* READING PASSAGE:
BEGIN

The Consumer Price Index for May was down 0.1% after down 0.8% in April, and was up 0.1% compared to May 2019. The core CPI – excluding food and energy – was also down 0.1% month-over-month but was up 1.2% compared to a year ago. The BLS said the declines were mainly due to motor vehicle insurance, energy, and apparel that more than offset increase in food and shelter.
Energy prices were down 1.8% in May from April, in large part driven by a 3.5% decrease for gasoline. Prices for motor vehicle insurance were down 8.9% in May and reflected that many insurance companies have reduced premiums since stay-at-home orders have sharply reduced the number of accidents. Apparel costs were down 2.3% as consumers remained out of stores and uninterested in sprucing up closets. Food prices were up 0.7% on scarcity for some food items. The category included a 10.8% rise in beef prices in May from April, the largest in the subcomponent’s history.
Shelter costs were up 0.2% in May with modest increased in rent and owners’ equivalent rent up 0.3% for the month. The subcomponent for lodging away from home registered another decline at down 1.5% as travel of all types remains limited.
Shelter costs account for about a third of the overall CPI. Excluding shelter only, the CPI was down 0.2%. Excluding food, energy, and shelter, the CPI was down 0.3%.
At present, upward price pressures are largely absent at the consumer level for both commodities which were down 0.1% in May and services which were flat for the month. Compared to May 2019, commodities prices were down 2.8% and services were up 1.9%.
However, costs for medical care commodities were up 0.1% in May from April and up 1.9% from a year-ago. Medical care services were up 0.6% in May from the prior month and up 5.9% compared to the year-ago month. Some of this will be passing on of costs associated with the COVID-19 pandemic and the increased need for personal protective equipment and services to help control the spread of the virus.
Fed policymakers will take into account the data that inflation is mild at present and the year-over-year increases are running below the Fed’s 2% objective over the medium term. However, they will also have to keep in mind the distortions in the data that have followed on measures to control the spread of COVID-19 and the disruptions along supply chains that may make some prices behave atypically.

END

* ACTIVITIES:
A. In the consumer price report, by how much did beef prices rise in May from April?
B. Reproduce the consumer price report word for word, starting with "Shelter costs account" and going on through "was down 0.3%.".

[Pixel coordinate grounding data]
BEGIN

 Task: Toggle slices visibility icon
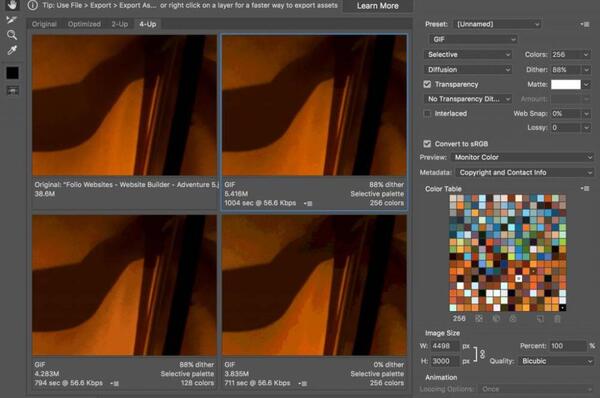[12, 90]
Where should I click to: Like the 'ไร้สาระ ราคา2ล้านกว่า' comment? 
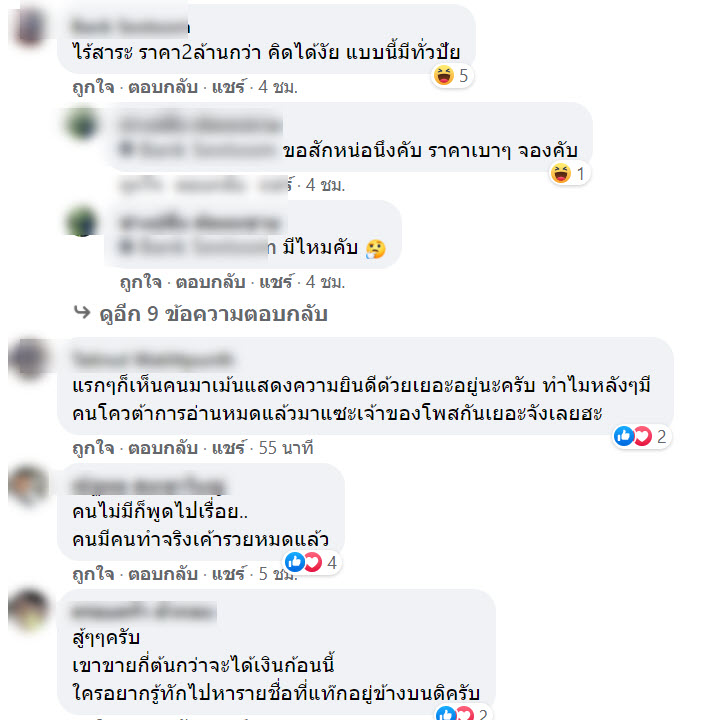[93, 87]
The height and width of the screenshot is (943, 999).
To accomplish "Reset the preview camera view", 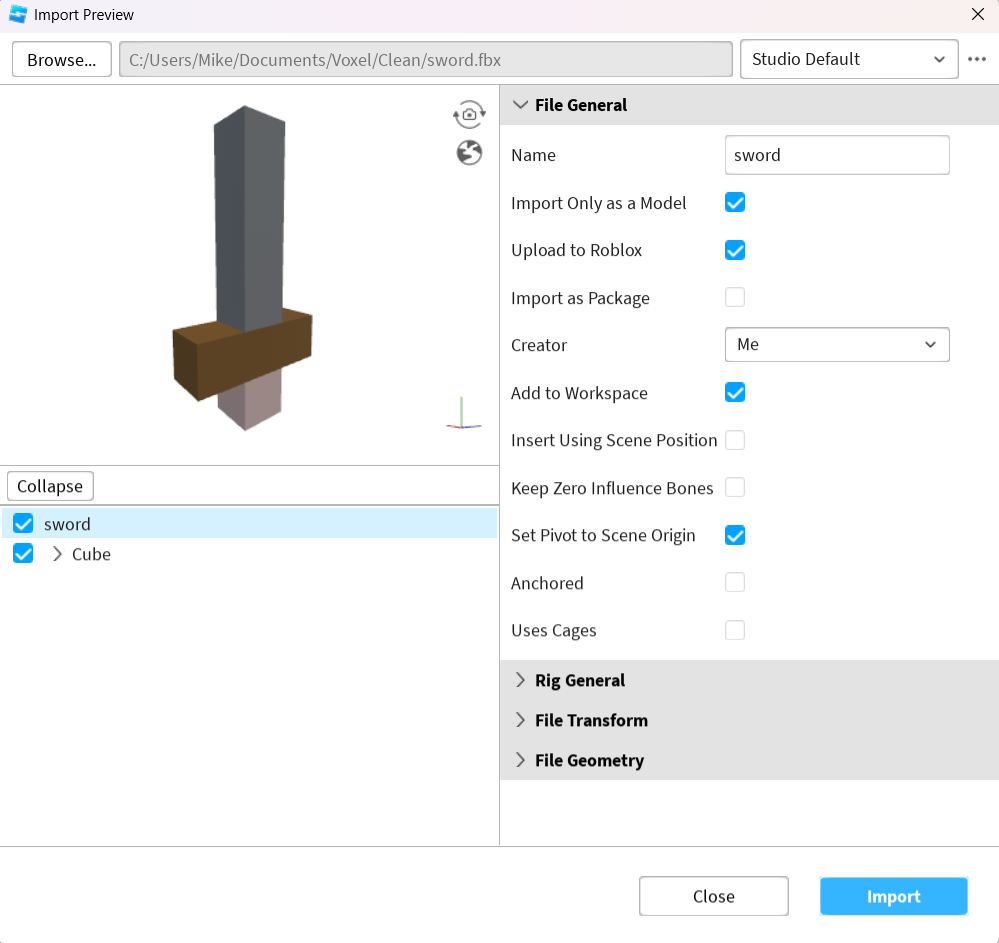I will coord(468,114).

END

* ANSWERS FOR THIS EXERCISE:
A. 10.8%

B.
Shelter costs account for about a third of the overall CPI. Excluding shelter only, the CPI was down 0.2%. Excluding food, energy, and shelter, the CPI was down 0.3%.